Going from a Pollyanna
mindset to Godzilla-like panic in the span of just weeks, the market is
revealing...as it always does....the capriciousness of unexceptional buy and
hold investing.
Of course, certain
segments of the economy (Non-Cyclicals, Technology) have shown an immunity to
the short term volatility, but an even larger universe of stocks has
"given back" its first quarter gains when the going got
difficult. There is no calculus that
applies uniformly to all sectors.
Instead, it is imperative to look at financial and non-financial factors
individually when making selections for a balanced portfolio.
The likelihood of
continued volatility in global markets is putting investors in a foul mood and
heightening the probability of even more unpredictability in financial markets
for the near term.
Thus,
we expect to see a diminution in the percentage
upside probabilities for stocks and
other financial assets for the balance of the year. Unfortunately, the marketplace has become too
dependent upon double-digit returns in the past decade whereas it should have
been considered as aberrant from historical norms.
By far, the biggest
concern we have about continued corporate profitability falls upon the consumer
demand side of the equation. An
uncertain consumer is less likely to part with his discretionary
cash....particularly if he perceives to have less of it! Concurrently, corporations are loathe to
invest in infrastructure, inventory, and research if the demand is not already
built into the pipeline. Who goes
first? Time will tell.
The
banks have it wrong
Tighter monetary
policy, on the other hand, is a non-negotiable burden for economic growth for
some. Prices are rising, particularly in
core commodities and foodstuffs, exacerbating the possibility that the Federal
Reserve and global central banks will hasten to move quickly in addressing
inflation concerns. A worse-case scenario
exists when you have prices rising, consumers recoiling, and portfolio
valuations receding....all of which are germinating in their infancy right
now.
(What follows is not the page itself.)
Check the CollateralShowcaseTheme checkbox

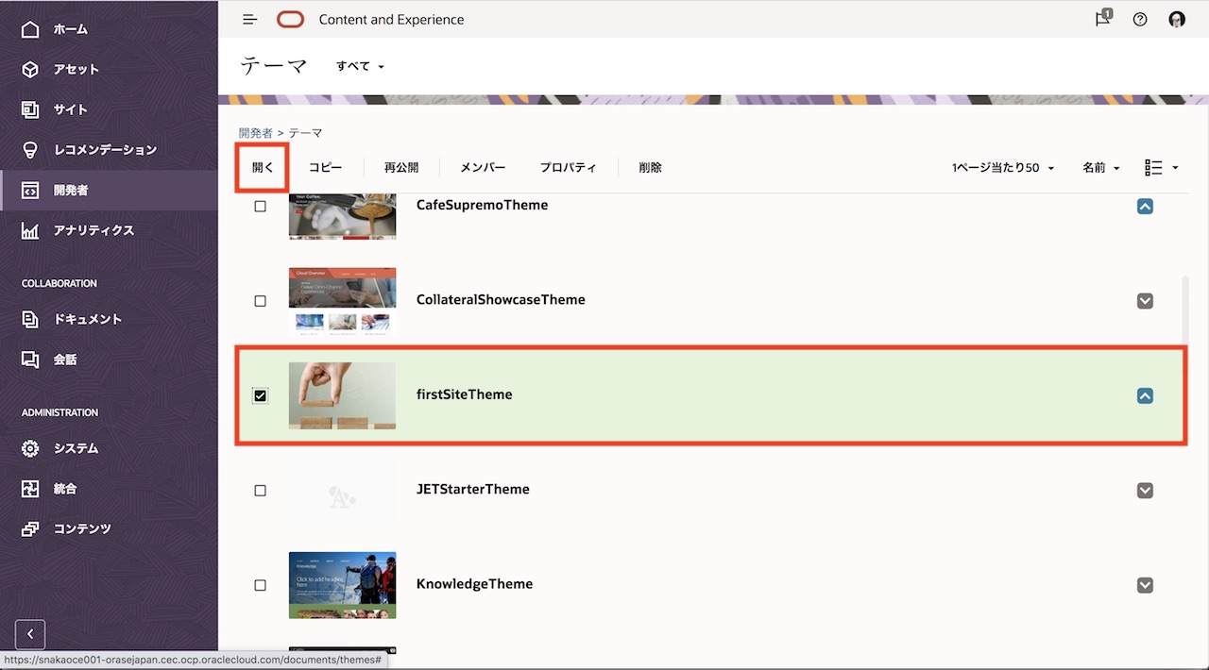click(261, 301)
If interest rates do climb this
year at the projected rate forecasted, it will mark a line of demarcation away from the boom in financial assets that the last
decade gifted us.
Curious, too, that the
commercial banks have taken their good ol' time in offering up any incentives
and rewards for their savings account customers by mimicking the steady, but
slow, rise in interest rates and offering some of those increases to their
depositors. Instead, they have been
sitting on a mini-windfall by taking those several basis point increases in
yields and applying them to their own assets in the lending area. It's time they be held to account for their
role in delaying the availability of an alternative investment scenario for
clients in CD's and other time deposits.
So much for the feel-good, trickle-down effect of the recent tax cuts
upon the average stake holder.
Alternatives
The jingoism and
isolationist/protectionist oratory we have been hearing in the past year is
indicative of yet another sea change in global commercial standards. While "red meat" for its
supporters, it represents a nearly 180 degree turnaround from the compassion
and optimism expressed by world leaders over 40 years ago at the beginning of
the last great bull market expansion.
We have been championing for a more
enlightened discipline to investing during the past several years, one in which
a keener appreciation of earnings growth driven by need and demand, along with
a social benefits dynamic, combine to yield a more patient approach to
investing overall. In fact, it is
wearisome and generally more risky trying to create a "quick hit"
philosophy, typically the product of a millennial mindset and technology evolving
from an instant gratification way of thinking about how to exploit on-line trading
platforms "efficiently". More
significantly, our goal is to avert the panic and mood swings that
unfortunately have become commonplace and more disruptive to today's
portfolios, and which throw significant roadblocks into the symmetry of
smoothly moving valuations from point A to point B.